2. The foam cellular matrix of claim 1, wherein the inorganic anti-microbial agent is ionic silver within a zeolite matrix.

3. The foam cellular matrix of claim 1, wherein the inorganic anti-microbial agent is elemental silver nanocrystals in a powder form.

4. The foam cellular matrix of claim 1, wherein the surfactant is a silicone surfactant.

5. The foam cellular matrix of claim 1, wherein the polyol is polyester polyol or polyether polyol.

6. The foam cellular matrix of claim 1, wherein the isocyanate is toluene diisocyanate.

7. The foam cellular matrix of claim 1, wherein the catalyst is an amine catalyst or a metal catalyst.

8. A process for producing a foam cellular matrix containing an inorganic anti-microbial agent which is added during foam generation and is for use in NPWT, the process comprising:

mixing a polyol, a surfactant, an amine catalyst, water, an isocyanate, and the inorganic anti-microbial agent in the ratio of 0 to 6 parts inorganic anti-microbial agent to 100 parts polyol; and

foaming the mixture to obtain the foam cellular matrix.

9. The process of claim 8, wherein the inorganic anti-microbial agent is ionic silver within a zeolite matrix.
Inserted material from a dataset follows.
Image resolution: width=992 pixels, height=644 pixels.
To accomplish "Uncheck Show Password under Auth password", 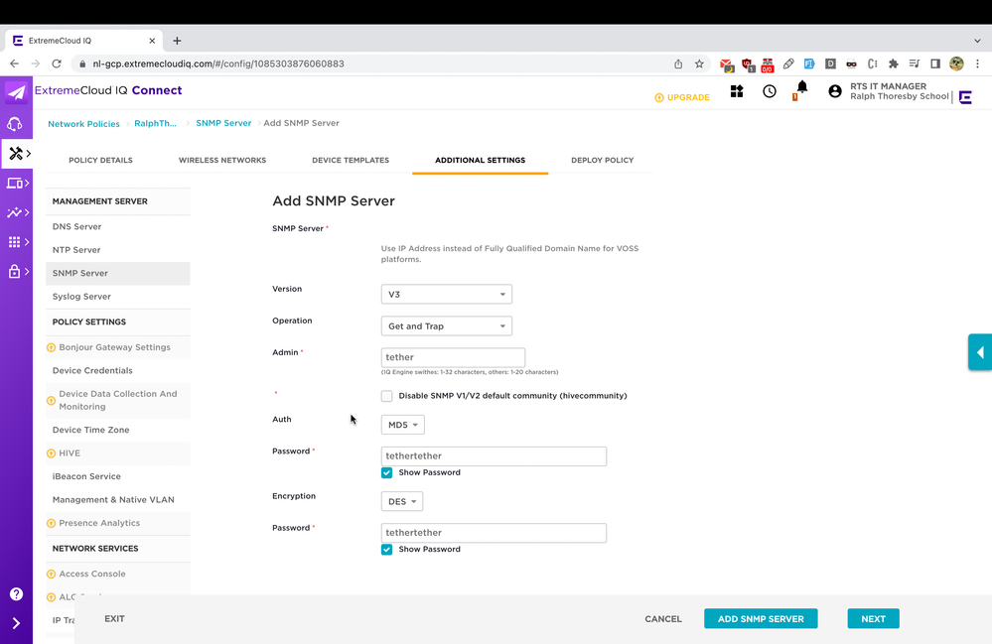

10. The process of claim 8, wherein the inorganic anti-microbial agent is elemental silver nanocrystals in a powder form.

11. The process of claim 8, wherein the surfactant is a silicone surfactant.

12. The process of claim 8, wherein the polyol is polyester polyol or polyether polyol.

13. The process of claim 8, wherein the isocyanate is toluene diisocyanate.

14. The process of claim 8, wherein the catalyst is an amine catalyst or a metal catalyst.